ACTIVITY => Set down the rows again word for word, beginning at the line that contains "What do you" and stopping after the last of the rows. Leave the pictures out of your answer.
[Start of Attachment]
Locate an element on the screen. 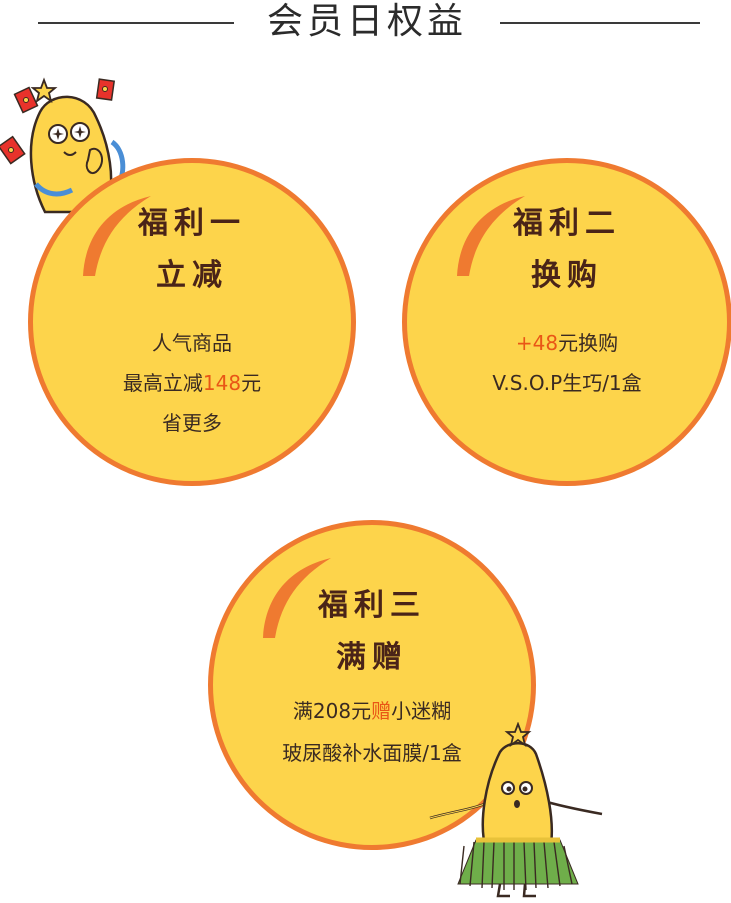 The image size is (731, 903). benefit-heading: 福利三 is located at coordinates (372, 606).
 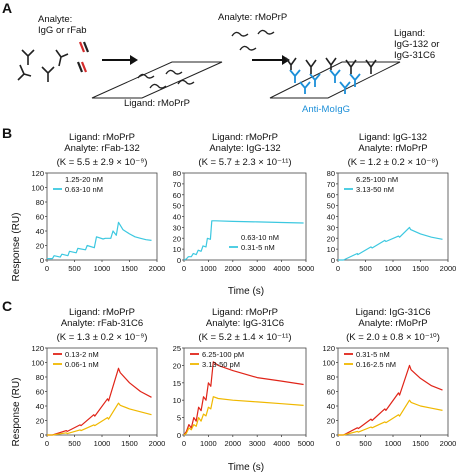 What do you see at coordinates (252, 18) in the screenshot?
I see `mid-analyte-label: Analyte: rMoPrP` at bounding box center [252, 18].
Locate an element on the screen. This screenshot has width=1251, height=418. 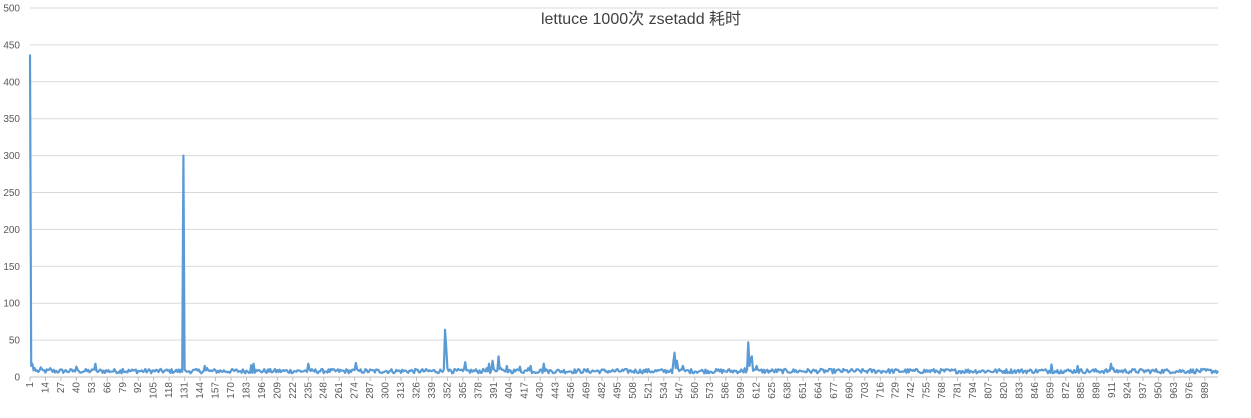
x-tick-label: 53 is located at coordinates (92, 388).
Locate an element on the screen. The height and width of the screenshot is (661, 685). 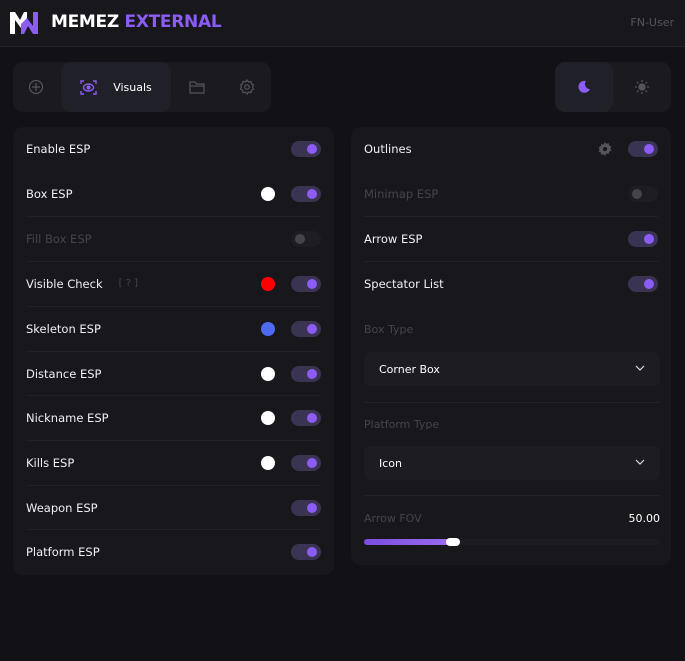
[End of Attachment]
SOLUTION BELOW =>
  What do you see at coordinates (252, 18) in the screenshot?
I see `mid-analyte-label: Analyte: rMoPrP` at bounding box center [252, 18].
Locate an element on the screen. This screenshot has width=1251, height=418. 
x-tick-label: 53 is located at coordinates (92, 388).
Locate an element on the screen. The height and width of the screenshot is (661, 685). 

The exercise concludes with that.